> [Ausgangstext]
* * *
Gestern abend sass ich wieder mal in der Bleiche zu einem vorzüglichen Fisch-Dinner mit anschliessendem, oberleckeren Nachtisch.
Erstaunlich, wo es im Sommer so trubelt und man schier um guten, unbesetzten Platz kämpfen muss, gähnte Leere. Freie Parkplätze und den Tisch konnten wir aussuchen zwischen „Oberrhein“ und „Niederrhein“. Schwäne paddelten am Fenster vorbei und der Blick aufs Wasser und das abendliche Wolkenschauspiel vermittelte eine wunderbar friedliche Stimmung. Ein wirklich paradiesisches Fleckchen, um den Wochenstress hinter sich zu lassen.
Das Personal war wohl etwas unterfordert und in den Pausen der 10-minütigen Frage-Intervallen „ist bei Ihnen alles in Ordnung“ – was es durchaus war – sinnierten wir über die geschichtsträchtige Vergangenheit des Gebäudes, in welchem wir heute kulinrischen Genüssen frönen und in dem wohl früher Menschen geschwitzt und geschafft haben.
Die grossformatigen Drucke an den Wänden zeugen von einer Vergangenheit, über die uns, ausser dass hier einmal eine zelteproduzierende Fabrik florierte, recht wenig einfiel.
Dem Informationsdefizit habe ich dank Google gleich mal Abhilfe geschaffen, wurde auf diversen Seiten fündig und hab folgendes zusammengetragen:

„Die Straßen im Gewerbegebiet Stromeyersdorf direkt am Rhein in Konstanz tragen heute noch die Namen derer, die hier einst arbeiteten: Näherinnen, Weberinnen und Färber. Sie nähten, webten und färbten in flachen Manufakturgebäuden für die Zeltfabrik von Ludwig Stromeyer, der sich das Ensemble seiner Fabrikgebäude um 1905 vom Industriearchitekten Philipp Jakob Manz errichten ließ. Um einen geschlossenen Arbeitsablauf zu gewährleisten, entwarf Manz große, eingeschossige und hintereinander gestaffelte Fabrikhallen, zwischen denen Straßen verliefen, so dass das Ganze wie ein Dorf wirkte, eben Stromeyersdorf.
Der Namensgeber Ludwig Stromeyer fing im 19. Jahrhundert mit Juteverarbeitung an und es gelang ihm als erstem Unternehmer, wasserdichte Gewebe zu fabrizieren, die als Militärzelte und als Decken für die Eisenbahn und für den Privatgebrauch verarbeitet wurden. Da die Herstellung von maschinell geprägten Stoffen ein Novum war, wurde das Unternehmen nun auch international bekannt. Ab 1878 nahm Stromeyer die Produktion von Zirkus- und Schauststellerzelten auf und festigte damit seine führende Marktstellung. Zunächst in der Konstanzer Münzgasse ansässig, verlagerte er mit dem boomenden Zeltgeschäft die Produktion auf das Gelände des Lohnerhofs am rechten Rheinufer, wo sich bereits die Bleiche befand. Schon kurz nach der Jahrhundertwende errichtete das Unternehmen auf ihrem Fabrikgelände, dem Stromeyersdorf, auf über 150.000 qm eine moderne Industrieanlage, die allen Anforderungen eines Großbetriebs entsprach. Durch die ständige Expansion des Unternehmens und den damit bedingten Anforderungen an Fabrikationsräume und Lagerhallen erfuhr die Fabrikanlage eine kontinuierliche Erweiterung ihrer baulichen Anlagen bis in die 50er Jahre.
* * *
> [Gegebenes Material]
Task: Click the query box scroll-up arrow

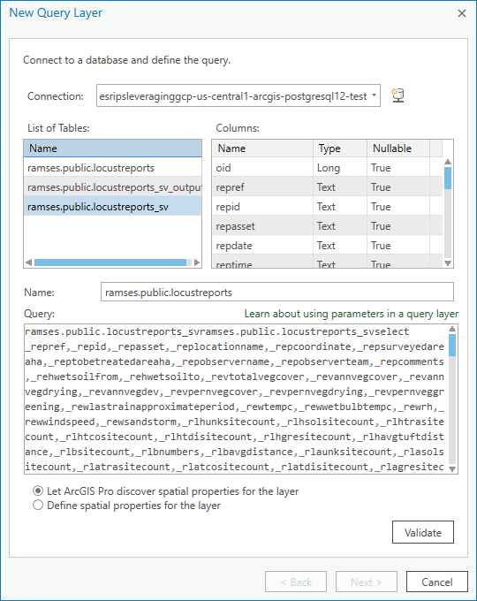Action: pos(452,330)
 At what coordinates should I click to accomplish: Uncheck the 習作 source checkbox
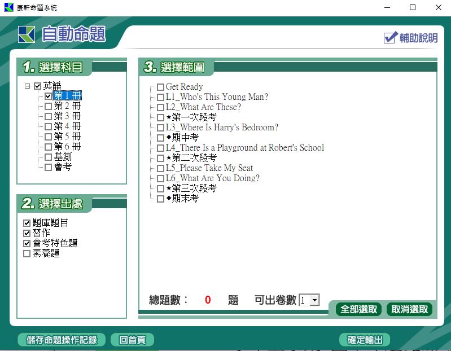click(27, 234)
* * *
Schreibe den Ausgangstext beginnend mit „Gestern abend sass“ und fortlaufend bis „und geschafft haben.“ neu und setze dabei „Enten“ an die Stelle von „Schwäne“.

> [Lösung]
Gestern abend sass ich wieder mal in der Bleiche zu einem vorzüglichen Fisch-Dinner mit anschliessendem, oberleckeren Nachtisch.
Erstaunlich, wo es im Sommer so trubelt und man schier um guten, unbesetzten Platz kämpfen muss, gähnte Leere. Freie Parkplätze und den Tisch konnten wir aussuchen zwischen „Oberrhein“ und „Niederrhein“. Enten paddelten am Fenster vorbei und der Blick aufs Wasser und das abendliche Wolkenschauspiel vermittelte eine wunderbar friedliche Stimmung. Ein wirklich paradiesisches Fleckchen, um den Wochenstress hinter sich zu lassen.
Das Personal war wohl etwas unterfordert und in den Pausen der 10-minütigen Frage-Intervallen „ist bei Ihnen alles in Ordnung“ – was es durchaus war – sinnierten wir über die geschichtsträchtige Vergangenheit des Gebäudes, in welchem wir heute kulinrischen Genüssen frönen und in dem wohl früher Menschen geschwitzt und geschafft haben.